MY GARDEN IS BOTH A LABOR OF LOVE AND WORK OF ART
As I design my garden each fall and spring, I start with rotating my vegetables on a dirt canvas that needs to be recharged with compost and organic fertilizers. These provide the ‘background’ of a work of art that may or may not be attractive to the eye as well as to the taste.
This past summer with its drought and early fall with its continuous rain were very discouraging to my creative spirit and motivation. I did put in a garden which involved the dirty and sweaty labor of cutting down and pulling up tall weeds and clumps of grass. Nothing grew well at first and many vegetables were yellowish because of the wet soil, high water table and low nitrogen caused by the leaching and decomposing process.
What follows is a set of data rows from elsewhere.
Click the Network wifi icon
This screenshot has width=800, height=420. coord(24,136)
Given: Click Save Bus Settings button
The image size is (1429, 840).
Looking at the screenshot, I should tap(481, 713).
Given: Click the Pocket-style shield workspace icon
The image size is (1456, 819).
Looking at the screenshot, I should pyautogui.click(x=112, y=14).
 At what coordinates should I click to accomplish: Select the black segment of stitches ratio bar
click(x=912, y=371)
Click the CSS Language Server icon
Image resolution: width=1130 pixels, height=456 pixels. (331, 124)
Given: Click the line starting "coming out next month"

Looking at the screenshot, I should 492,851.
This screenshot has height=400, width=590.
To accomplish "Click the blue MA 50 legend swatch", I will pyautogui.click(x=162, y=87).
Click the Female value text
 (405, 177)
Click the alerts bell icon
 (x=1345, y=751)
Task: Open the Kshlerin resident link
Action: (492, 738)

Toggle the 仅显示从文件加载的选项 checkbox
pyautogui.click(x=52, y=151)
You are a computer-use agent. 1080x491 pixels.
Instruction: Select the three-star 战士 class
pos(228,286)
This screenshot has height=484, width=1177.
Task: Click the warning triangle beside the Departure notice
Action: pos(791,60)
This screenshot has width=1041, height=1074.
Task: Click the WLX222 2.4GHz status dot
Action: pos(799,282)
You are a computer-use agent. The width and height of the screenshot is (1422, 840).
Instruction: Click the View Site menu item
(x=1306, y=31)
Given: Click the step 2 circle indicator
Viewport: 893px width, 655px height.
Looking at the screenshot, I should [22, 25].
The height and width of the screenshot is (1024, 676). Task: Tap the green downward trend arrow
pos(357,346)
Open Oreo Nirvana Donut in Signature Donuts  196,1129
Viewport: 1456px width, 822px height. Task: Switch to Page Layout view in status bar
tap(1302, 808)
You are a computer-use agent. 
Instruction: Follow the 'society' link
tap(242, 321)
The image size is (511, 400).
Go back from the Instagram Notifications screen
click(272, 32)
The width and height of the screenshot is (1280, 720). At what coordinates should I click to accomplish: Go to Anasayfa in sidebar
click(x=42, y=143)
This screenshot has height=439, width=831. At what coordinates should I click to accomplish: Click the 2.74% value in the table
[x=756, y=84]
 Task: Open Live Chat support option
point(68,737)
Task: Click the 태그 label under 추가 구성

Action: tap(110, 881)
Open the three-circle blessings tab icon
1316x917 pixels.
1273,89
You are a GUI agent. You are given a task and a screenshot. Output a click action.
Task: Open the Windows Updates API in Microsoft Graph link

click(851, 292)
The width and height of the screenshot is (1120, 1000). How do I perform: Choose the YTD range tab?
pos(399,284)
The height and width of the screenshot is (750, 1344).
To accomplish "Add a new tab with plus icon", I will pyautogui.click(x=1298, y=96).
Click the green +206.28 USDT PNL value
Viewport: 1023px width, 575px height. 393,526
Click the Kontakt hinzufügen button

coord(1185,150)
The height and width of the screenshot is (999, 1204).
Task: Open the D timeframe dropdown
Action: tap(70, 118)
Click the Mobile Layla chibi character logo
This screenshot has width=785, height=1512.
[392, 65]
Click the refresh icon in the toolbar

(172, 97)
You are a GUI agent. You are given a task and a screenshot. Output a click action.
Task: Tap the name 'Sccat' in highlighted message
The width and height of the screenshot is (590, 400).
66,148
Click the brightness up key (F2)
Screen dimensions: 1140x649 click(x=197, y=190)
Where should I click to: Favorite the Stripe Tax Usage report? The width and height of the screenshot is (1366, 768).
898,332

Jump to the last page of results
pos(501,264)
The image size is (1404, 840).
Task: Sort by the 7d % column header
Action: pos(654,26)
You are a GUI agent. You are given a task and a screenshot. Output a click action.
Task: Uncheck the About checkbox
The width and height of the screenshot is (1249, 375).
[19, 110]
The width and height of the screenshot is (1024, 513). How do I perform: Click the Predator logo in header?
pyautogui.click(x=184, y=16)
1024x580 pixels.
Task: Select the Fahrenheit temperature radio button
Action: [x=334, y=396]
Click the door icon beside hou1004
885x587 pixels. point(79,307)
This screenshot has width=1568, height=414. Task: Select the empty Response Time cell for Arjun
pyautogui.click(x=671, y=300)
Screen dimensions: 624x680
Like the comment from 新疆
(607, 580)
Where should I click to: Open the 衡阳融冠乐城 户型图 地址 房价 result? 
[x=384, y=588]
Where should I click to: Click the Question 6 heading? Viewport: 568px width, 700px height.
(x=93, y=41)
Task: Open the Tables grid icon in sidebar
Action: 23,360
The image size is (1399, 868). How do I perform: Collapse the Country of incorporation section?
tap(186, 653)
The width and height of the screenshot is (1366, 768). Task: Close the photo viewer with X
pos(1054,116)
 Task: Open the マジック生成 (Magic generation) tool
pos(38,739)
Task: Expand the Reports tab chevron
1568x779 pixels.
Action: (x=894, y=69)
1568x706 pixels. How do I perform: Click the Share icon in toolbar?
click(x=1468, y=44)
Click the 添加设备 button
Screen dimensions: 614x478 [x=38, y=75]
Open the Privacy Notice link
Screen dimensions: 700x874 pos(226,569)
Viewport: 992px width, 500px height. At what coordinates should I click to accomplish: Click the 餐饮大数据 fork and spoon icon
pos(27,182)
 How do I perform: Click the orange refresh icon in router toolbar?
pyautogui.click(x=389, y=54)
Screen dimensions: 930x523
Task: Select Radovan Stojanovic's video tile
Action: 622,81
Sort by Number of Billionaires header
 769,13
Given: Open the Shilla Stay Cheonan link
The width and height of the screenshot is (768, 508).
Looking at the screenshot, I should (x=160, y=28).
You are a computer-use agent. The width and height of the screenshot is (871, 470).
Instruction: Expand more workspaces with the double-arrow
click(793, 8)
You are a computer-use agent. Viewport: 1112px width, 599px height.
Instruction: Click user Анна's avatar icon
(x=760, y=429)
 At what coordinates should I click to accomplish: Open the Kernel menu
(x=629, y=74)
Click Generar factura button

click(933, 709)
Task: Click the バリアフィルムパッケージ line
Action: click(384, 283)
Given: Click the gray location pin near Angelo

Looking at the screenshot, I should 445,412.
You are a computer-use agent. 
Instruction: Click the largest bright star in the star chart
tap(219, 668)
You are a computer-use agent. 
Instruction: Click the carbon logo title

However to my surprise, the garden seemed to come alive with growth in early November. The tomatoes grew to over 5’ tall and put on a lot of fruit. I picked a ripe tomato on December 9th. The squash grew fast producing several yellow and green fruit. The cucumbers bloomed even as the weather cooled. The Jalapeno and Banana peppers became loaded. The broccoli sprung up to two feet tall. The bush beans were covered with white blooms. The pole beans on the pole/wire fence trellis that I redesign every year had vines growing across the top fence between the two rows. The Chinese cabbage was on its way to growing over 16” tall with one head being 16” wide. The turnip and mustard greens that were yellowish turned a dark green and are delicious. The lettuce and spinach required a second planting where every seed seemed to germinate. We eat the thinnings. The English and Sugar Snap Peas are growing on their wire fence. On December 5th, I planted 500 onion plants out of 3 bunches that supposedly had 60 plants per bunch. We are now eating Rio Red Grapefruit. The two trees had over 150 fruit. The seeded Clementines are sweet with over 200 fruit on the tree. The rest of the citrus trees are ripening providing Christmas like ornaments.
Melanie and Nina from Spray-N-Grow came out in mid-November to take photographs of the garden and citrus orchard. Melanie took a long look and said it was all beautiful. They wanted my wife, Harvette, to model a product standing in front of the multi-fruited Calamondin orange tree. While we were gone to spend Thanksgiving with our son in Houston, a neighbor came over to put out food for the birds. Her mother came with her and marveled at the beauty of the garden. She also enjoyed some turnip greens. Other neighbors and friends who passed by the orchard and garden area viewed from Loop 1781 noticed and commented on how attractive they are.
The ripening of the garden and orchard, the admiration of friends and neighbors, and the enjoyable taste of salads, squash, beans, turnip/mustard greens with Jalapeno cornbread, plus the grapefruit and Clementines for breakfast are fulfilling mood changers of satisfaction in the present and hope for the future.